ただし、ここでは一審裁判所を地方裁判所という前提で記述する。
一審が簡易裁判所にて行われる刑事裁判とは、刑が罰金のものが含まれる罪にのみ限定されている。(代表は道路交通法違反)
また、共同被告人(いわゆる共犯)がおり、その共犯との審理を分離する場合などは特に記述しない。
その他特殊な例も特に考慮しない。例えば被告人死亡の場合や、被告人の逃亡などによる不出頭、起訴手続きの不備などに起こることなどである。


2:一審(地方裁判所)

 地方裁判所は全国各県に1つずつあり、さらに支部が数カ所にある。

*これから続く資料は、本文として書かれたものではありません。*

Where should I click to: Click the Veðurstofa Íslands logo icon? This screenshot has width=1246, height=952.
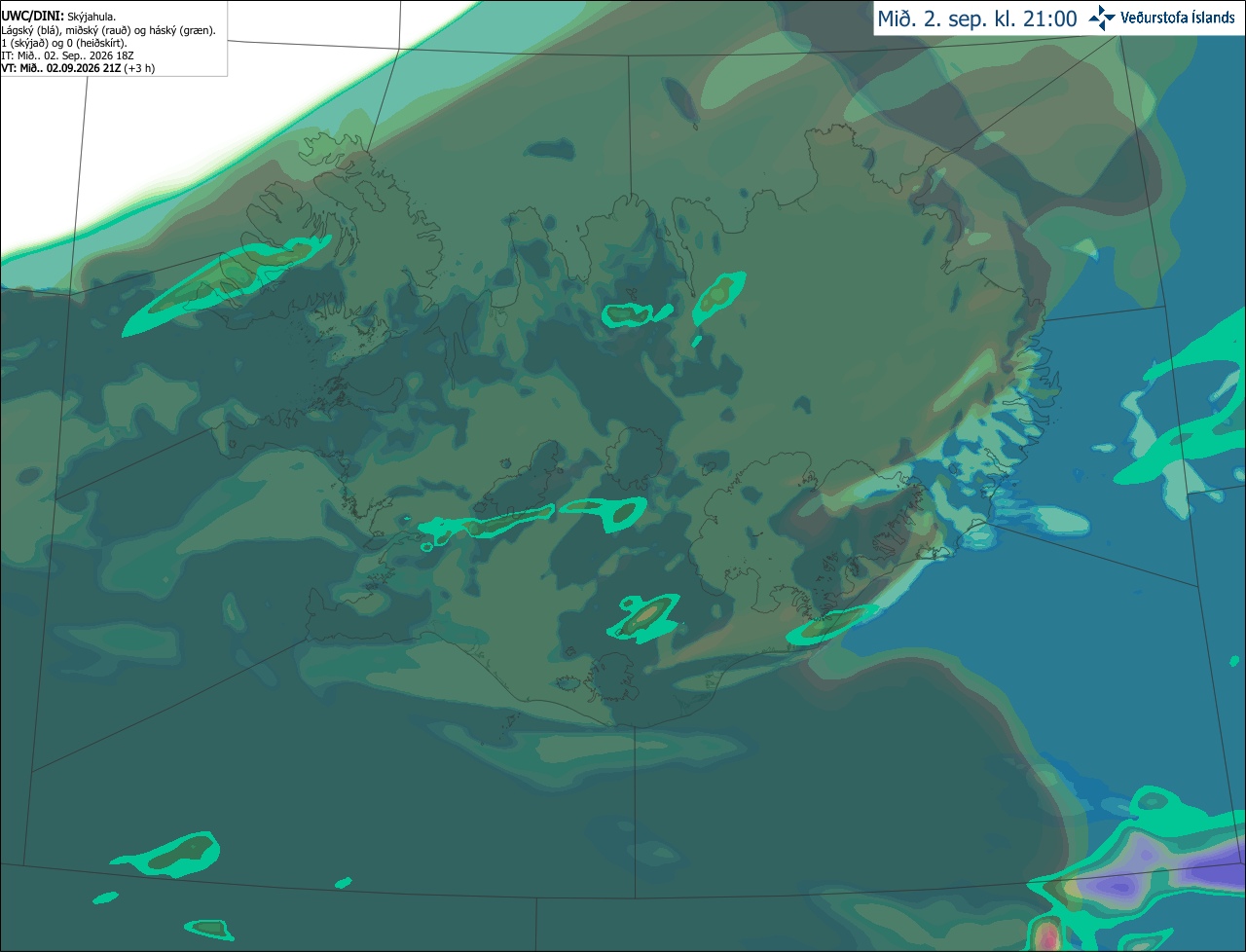[1102, 18]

一審はこれら地方裁判所の本所・支部で行われる。なお、最高刑が死刑、無期懲役・禁固の事件及び、故意の犯罪行為により被害者を死亡させた罪に係る事件は、裁判員が参加する刑事裁判(以下、裁判員事件という)となる。

起訴
 最初に行うのが起訴(検察官が裁判所に起訴状を提出すること)である。
 起訴状の内容は、被告人に関すること(氏名・本籍など)、被告人の行った違法行為の内容(訴因という)、罪名の3つである。(刑訴法256条)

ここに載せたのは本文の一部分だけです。